Rash on an arm due to Zika
Zika fever (also known as Zika virus disease) is an illness caused by the Zika virus.[64] Most cases have no symptoms, but when present they are usually mild and can resemble dengue fever.[64][65] Symptoms may include fever, red eyes, joint pain, headache, and a maculopapular rash.[64][66][67] Symptoms generally last less than seven days.[66] It has not caused any reported deaths during the initial infection.[65] Infection during pregnancy causes microcephaly and other brain malformations in some babies.[6][7] Infection in adults has been linked to Guillain–Barré syndrome (GBS).[65]

Diagnosis is by testing the blood, urine, or saliva for the presence of Zika virus RNA when the person is sick.[64][66]

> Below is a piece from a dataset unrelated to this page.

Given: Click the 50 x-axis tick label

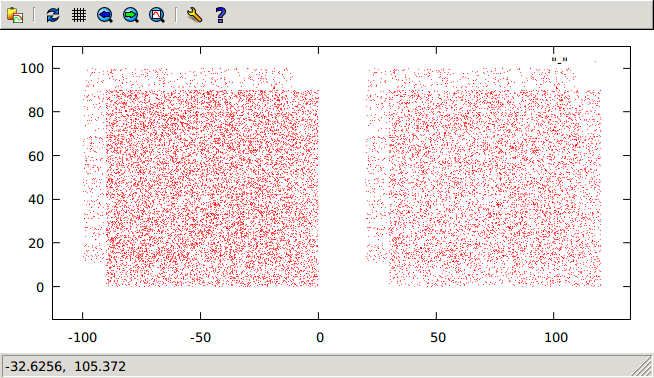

Prevention involves decreasing mosquito bites in areas where the disease occurs, and proper use of condoms.[66][68] Efforts to prevent bites include the use of insect repellent, covering much of the body with clothing, mosquito nets, and getting rid of standing water where mosquitoes reproduce.[64] There is no effective vaccine.[66] Health officials recommended that women in areas affected by the 2015–16 Zika outbreak consider putting off pregnancy and that pregnant women not travel to these areas.[66][69] While there is no specific treatment, paracetamol (acetaminophen) and rest may help with the symptoms.[5][66] Admission to hospital is rarely necessary.[65]

Vaccine development
Effective vaccines have existed for several viruses of the flaviviridae family, namely yellow fever vaccine, Japanese encephalitis vaccine, and tick-borne encephalitis vaccine, since the 1930s, and dengue fever vaccine since the mid-2010s.[70][71][72] World Health Organization (WHO) experts have suggested that the priority should be to develop inactivated vaccines and other non-live vaccines, which are safe to use in pregnant women and those of childbearing age.[73]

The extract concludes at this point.